The Washington Scene

In case you missed the Breaking News last week, here is an update on the controversial AB5 law which, in theory, could affect the entire United States if it were up to President Biden. I say this because Biden has gone on record to say if he were elected, he would be the best pro-union President this United States has ever seen. And guess what, He is now President. In fact, to the best of my knowledge, he has included AB5 in his Pro Act which was passed the house of representatives on Marc 9, 2021. The bill is currently waiting consideration by the Senate.

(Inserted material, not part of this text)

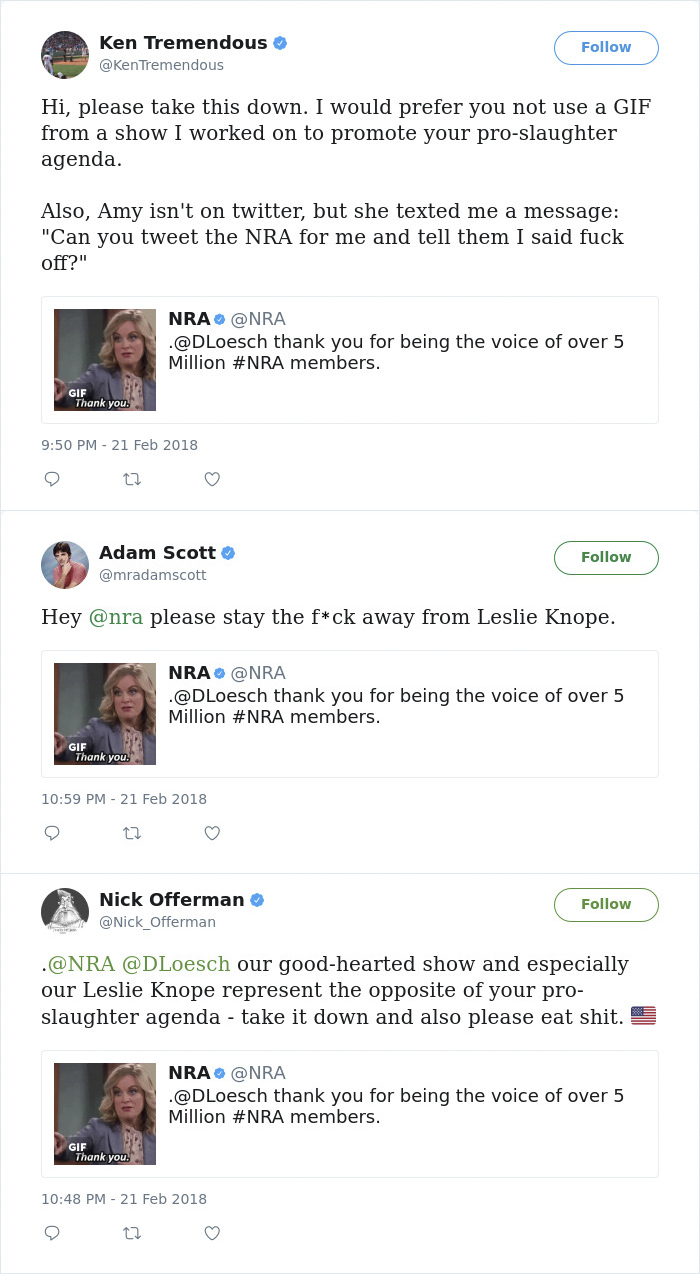Viewport: 700px width, 1274px height.
Task: Click the verified badge next to Adam Scott
Action: [x=230, y=551]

Today, the Solicitor General (SG) of the United States (the federal government’s representative before the Supreme Court) filed a brief recommending the Supreme Court deny review of California Trucking Association’s (CTA) case challenging the application of AB 5. Readers will recall that CTA sought an injunction against application of the California law imposing a restrictive ABC test for determining worker status as an independent contractor or employee, claiming the state legislation essentially makes all drivers employees and must give way under a federal provision that preempts state laws relating to prices, routes, and services of motor carriers. The trial court agreed and granted an injunction prohibiting enforcement of AB 5 with respect to the trucking industry. On appeal, a divided panel of the United States Court of Appeals for the Ninth Circuit reversed, utilizing a narrow test unique to the Ninth Circuit, but the injunction was permitted to remain in place pending CTA’s appeal to the Supreme Court.

From our friends in Washington, D C and Atlanta, GA, we recently learned that a Texas judge has ruled that a new, more business-friendly definition of independent contractor published in the final days of the Trump administration must be reinstated, because the Biden administration failed to give enough time to comment on its rulemaking that walked back the Trump definition.

The National Labor Relations Act (NLRA), which governs most private sector labor relations, is administered by the National Labor Relations Board (NLRB). Under the Trump administration, the NLRB took a decidedly pro-business position on many issues that impacted union organizing. As President Biden continues to roll out his agenda, the administration intends to reverse many of these policies, taking a pro-employee stance akin to what was in effect in the Obama years. In a recent statement issued on Twitter, Biden stated that “Every worker should have a free and fair choice to join a union.” What’s more, he even broke with more than 50 years of tradition by firing the Trump-appointed general counsel of the NLRB prior to the end of his four-year term. These actions serve as a warning to businesses that the employer-friendly posture of the NLRB quickly is ending.

The U.S. Department of Labor has proposed withdrawing a rule adopted in the waning days of the Trump administration that was generally perceived to be favorable to motor carriers’ use of independent contractors. The rule, which revised the agency’s interpretation of independent contractor status under federal law, was set to take effect May 7.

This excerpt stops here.